Cancellation of Debt
If you borrow money and the lender later cancels or forgives the debt, you may have to include the cancelled amount in income for tax purposes, depending on the circumstances. When you borrowed the money you were not required to include the loan proceeds in income because you had an obligation to repay the lender. When that obligation is subsequently forgiven, the amount you received as loan proceeds is normally reportable as income because you no longer have an obligation to repay the lender.
Here is a very simplified example. You borrow $10,000 and default on the loan after paying back $2,000. If the lender is unable to collect the remaining debt from you, there is a cancellation of debt of $8,000, which generally is taxable income to you.

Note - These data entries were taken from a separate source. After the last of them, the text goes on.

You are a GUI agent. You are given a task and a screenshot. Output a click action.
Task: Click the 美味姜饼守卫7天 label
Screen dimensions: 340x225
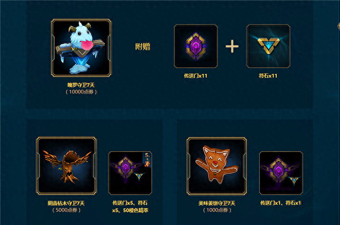pyautogui.click(x=217, y=203)
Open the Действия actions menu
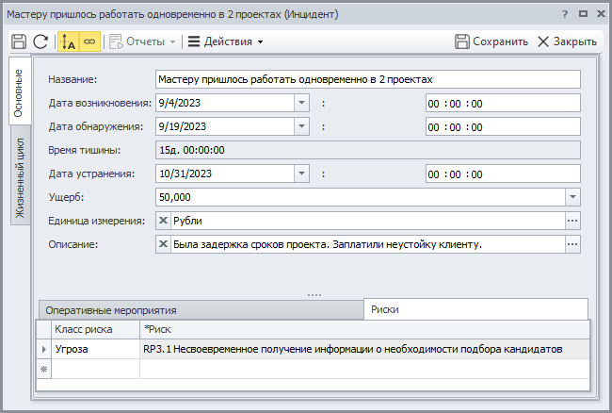Screen dimensions: 612x413 coord(225,41)
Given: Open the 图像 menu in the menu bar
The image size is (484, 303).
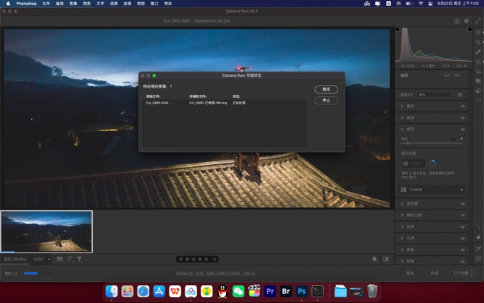Looking at the screenshot, I should pos(73,3).
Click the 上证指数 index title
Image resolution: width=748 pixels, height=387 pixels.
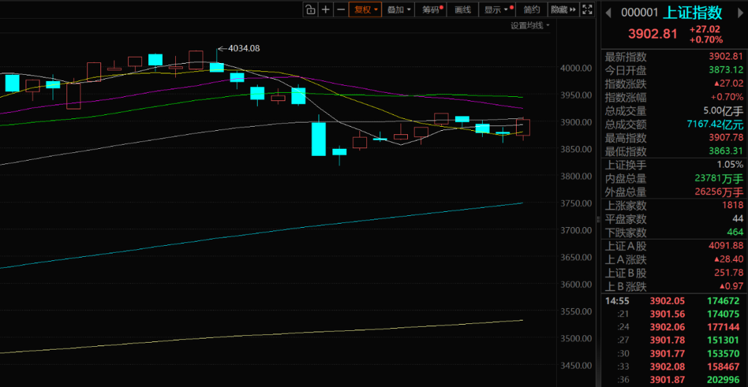pos(693,12)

Taxability of Cancellation of Debt Income
Cancellation of debt income is not always taxable. There are some exceptions. The most common situations when cancellation of debt income is not taxable involve:
- Bankruptcy: Debts discharged through bankruptcy are not considered taxable income.
- Insolvency: If you are insolvent when the debt is cancelled, some or all of the cancelled debt may not be taxable to you. You are insolvent when your total debts are more than the fair market value of your total assets.

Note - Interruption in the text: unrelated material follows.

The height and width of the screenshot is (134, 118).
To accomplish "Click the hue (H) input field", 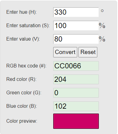I will coord(76,12).
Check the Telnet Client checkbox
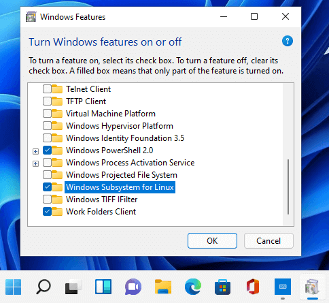329x303 pixels. 47,89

- Certain farm debts: If you incurred the debt directly in operation of a farm, more than half your income from the prior three years was from farming, and the loan was owed to a person or agency regularly engaged in lending, your cancelled debt is generally not considered taxable income.
- Non-recourse loans: A non-recourse loan is a loan for which the lender’s only remedy in case of default is to repossess the property being financed or does not result in cancellation of debt income. However, it may result in other tax consequences.